In Joseph Heremans’ lab, a magnet a little more powerful than a medical MRI slowed the progress of heat through a material by 12 percent.

“This adds a new dimension to our understanding of acoustic waves,” said Heremans, Ohio Eminent Scholar in Nanotechnology and professor of mechanical engineering.

“We’ve shown that we can steer heat magnetically. With a strong enough magnetic field, we should be able to steer sound waves, too.”

The implications of the study sound fantastical. In theory, you could stop heat from flowing through glass, stone, plastic—materials that are not conventionally magnetic—if you had a powerful enough magnet. Or you could knock a sound wave through the air the way a baseball bat knocks a ball out of the park.

Still, powerful magnets like the one used in the study aren’t found outside of hospitals and laboratories, and the experiment had to be cooled to -450 degrees Fahrenheit.


A lopsided tuning fork made of indium antinomic semiconductor, which was used in the experiment.
Photo by Kevin Fitzsimons.

So for now and the foreseeable future, it’s going to be easier to control heat with a thermostat than with a magnet.

But the discovery expands our understanding of the fundamental particles that shape our universe, Heremans said.

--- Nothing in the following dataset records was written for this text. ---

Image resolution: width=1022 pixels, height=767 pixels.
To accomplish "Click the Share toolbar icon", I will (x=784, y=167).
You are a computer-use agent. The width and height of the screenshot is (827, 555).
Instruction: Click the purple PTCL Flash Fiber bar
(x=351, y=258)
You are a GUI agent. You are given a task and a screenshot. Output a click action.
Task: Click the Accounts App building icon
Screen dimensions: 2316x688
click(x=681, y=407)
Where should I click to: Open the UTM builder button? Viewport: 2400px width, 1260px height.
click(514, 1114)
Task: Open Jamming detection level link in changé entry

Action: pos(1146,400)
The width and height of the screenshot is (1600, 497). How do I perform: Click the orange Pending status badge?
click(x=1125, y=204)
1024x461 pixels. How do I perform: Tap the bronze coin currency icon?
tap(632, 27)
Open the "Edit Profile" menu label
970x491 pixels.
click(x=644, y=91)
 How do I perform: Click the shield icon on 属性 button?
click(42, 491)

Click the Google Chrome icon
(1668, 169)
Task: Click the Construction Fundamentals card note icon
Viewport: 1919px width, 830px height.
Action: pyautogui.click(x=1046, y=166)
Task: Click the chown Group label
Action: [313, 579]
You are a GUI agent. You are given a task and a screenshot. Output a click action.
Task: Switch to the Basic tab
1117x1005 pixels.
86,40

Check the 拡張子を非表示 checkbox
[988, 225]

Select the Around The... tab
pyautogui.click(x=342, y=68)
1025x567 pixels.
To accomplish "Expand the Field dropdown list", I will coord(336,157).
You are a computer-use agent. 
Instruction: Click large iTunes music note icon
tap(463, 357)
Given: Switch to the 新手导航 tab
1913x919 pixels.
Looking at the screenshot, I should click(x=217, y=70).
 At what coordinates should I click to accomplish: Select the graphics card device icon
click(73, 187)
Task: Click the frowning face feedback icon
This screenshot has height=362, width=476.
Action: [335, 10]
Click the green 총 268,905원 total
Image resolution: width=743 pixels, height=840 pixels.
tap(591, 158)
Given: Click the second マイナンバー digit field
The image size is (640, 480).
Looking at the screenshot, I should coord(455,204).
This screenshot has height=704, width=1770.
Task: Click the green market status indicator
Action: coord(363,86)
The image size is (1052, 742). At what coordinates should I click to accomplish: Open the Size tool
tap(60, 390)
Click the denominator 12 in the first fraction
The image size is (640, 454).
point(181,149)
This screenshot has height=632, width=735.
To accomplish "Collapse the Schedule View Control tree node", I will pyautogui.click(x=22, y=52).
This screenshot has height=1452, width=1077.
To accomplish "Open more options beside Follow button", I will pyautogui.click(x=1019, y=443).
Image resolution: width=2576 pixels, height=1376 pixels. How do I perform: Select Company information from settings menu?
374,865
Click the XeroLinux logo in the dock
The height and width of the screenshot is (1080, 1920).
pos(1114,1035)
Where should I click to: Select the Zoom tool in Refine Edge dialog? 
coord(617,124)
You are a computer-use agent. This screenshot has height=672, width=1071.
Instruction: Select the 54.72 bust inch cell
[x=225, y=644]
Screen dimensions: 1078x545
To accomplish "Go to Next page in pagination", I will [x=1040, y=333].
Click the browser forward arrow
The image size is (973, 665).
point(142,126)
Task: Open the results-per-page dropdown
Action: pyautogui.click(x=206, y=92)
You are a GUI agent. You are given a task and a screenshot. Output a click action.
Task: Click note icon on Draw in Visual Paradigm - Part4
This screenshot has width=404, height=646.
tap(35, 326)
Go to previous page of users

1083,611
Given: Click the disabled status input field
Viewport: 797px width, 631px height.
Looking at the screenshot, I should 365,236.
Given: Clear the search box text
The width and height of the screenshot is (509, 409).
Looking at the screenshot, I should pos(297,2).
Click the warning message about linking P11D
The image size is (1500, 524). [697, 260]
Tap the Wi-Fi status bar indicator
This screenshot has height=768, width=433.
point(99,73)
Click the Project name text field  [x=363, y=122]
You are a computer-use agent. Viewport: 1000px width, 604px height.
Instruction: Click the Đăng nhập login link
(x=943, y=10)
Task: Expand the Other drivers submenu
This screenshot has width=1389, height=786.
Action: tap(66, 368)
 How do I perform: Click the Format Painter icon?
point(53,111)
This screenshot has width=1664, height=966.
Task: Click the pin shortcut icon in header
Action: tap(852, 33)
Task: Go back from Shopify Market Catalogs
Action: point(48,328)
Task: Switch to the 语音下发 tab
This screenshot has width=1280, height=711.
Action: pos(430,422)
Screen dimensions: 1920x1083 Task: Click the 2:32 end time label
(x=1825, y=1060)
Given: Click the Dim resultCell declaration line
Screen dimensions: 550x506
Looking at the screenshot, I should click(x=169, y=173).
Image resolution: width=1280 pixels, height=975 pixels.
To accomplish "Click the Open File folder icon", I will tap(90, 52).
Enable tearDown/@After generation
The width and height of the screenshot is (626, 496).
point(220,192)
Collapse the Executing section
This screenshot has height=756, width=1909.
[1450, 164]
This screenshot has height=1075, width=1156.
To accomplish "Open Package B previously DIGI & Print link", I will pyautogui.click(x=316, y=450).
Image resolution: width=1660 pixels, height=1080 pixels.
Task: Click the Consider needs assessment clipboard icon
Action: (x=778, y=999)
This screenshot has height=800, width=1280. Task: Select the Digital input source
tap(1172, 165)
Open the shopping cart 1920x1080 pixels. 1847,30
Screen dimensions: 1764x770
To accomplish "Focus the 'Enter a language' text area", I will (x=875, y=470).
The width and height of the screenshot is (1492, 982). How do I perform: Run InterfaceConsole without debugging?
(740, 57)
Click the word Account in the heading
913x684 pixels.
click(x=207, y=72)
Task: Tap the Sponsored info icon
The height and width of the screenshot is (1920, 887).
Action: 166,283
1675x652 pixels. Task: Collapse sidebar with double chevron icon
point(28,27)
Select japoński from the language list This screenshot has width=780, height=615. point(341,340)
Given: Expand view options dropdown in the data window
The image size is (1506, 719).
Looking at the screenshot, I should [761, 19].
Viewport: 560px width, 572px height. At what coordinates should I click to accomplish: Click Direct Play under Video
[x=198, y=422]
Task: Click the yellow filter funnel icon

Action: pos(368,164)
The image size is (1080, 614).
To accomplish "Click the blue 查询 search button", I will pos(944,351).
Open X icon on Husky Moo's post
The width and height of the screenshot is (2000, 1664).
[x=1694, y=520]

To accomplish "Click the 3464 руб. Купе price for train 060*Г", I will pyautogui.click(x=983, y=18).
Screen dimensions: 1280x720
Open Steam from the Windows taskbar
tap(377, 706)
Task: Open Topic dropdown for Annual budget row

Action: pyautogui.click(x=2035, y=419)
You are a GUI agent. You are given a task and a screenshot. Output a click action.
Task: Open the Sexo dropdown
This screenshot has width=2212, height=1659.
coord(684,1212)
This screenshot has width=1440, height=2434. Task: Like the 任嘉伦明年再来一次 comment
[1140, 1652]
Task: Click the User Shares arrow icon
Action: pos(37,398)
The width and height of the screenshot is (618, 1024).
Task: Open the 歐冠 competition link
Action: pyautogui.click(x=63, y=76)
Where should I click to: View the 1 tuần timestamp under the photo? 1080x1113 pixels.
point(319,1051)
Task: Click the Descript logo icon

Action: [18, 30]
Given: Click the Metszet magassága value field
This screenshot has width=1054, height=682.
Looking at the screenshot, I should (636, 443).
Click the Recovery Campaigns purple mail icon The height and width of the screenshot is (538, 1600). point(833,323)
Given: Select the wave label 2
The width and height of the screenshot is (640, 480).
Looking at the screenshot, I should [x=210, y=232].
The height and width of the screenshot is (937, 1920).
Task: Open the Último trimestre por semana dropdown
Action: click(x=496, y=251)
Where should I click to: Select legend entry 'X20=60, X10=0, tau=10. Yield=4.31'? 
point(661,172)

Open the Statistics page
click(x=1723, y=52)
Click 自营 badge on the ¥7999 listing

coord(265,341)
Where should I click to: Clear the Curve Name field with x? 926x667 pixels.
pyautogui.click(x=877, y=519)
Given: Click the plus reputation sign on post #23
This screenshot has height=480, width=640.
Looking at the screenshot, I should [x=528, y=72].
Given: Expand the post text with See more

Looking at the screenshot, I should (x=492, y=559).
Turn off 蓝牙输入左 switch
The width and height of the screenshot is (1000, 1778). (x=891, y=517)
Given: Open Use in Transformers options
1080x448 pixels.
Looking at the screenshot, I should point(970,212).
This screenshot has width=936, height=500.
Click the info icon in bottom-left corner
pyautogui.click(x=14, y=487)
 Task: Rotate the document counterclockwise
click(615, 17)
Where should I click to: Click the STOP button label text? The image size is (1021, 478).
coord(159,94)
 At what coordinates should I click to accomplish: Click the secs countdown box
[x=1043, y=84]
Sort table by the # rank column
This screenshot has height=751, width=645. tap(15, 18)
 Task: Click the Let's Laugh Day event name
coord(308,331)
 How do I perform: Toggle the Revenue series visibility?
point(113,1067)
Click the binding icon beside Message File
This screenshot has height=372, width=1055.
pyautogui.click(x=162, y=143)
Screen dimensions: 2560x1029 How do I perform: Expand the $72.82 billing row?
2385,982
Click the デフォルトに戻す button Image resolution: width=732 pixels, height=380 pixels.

People might be surprised enough to learn that heat and sound have anything to do with each other, much less that either can be affected by magnets—but they can.

Heat and sound are expressions of the same form of energy, quantum mechanically speaking, he explained. Both are carried by an elemental particle known as a phonon. Like its cousin the photon, a phonon is a pseudo-particle-wave that affects objects by imparting energy. Photons carry light; Phonons carry sound and heat.

This study shows that phonons have magnetic properties, too.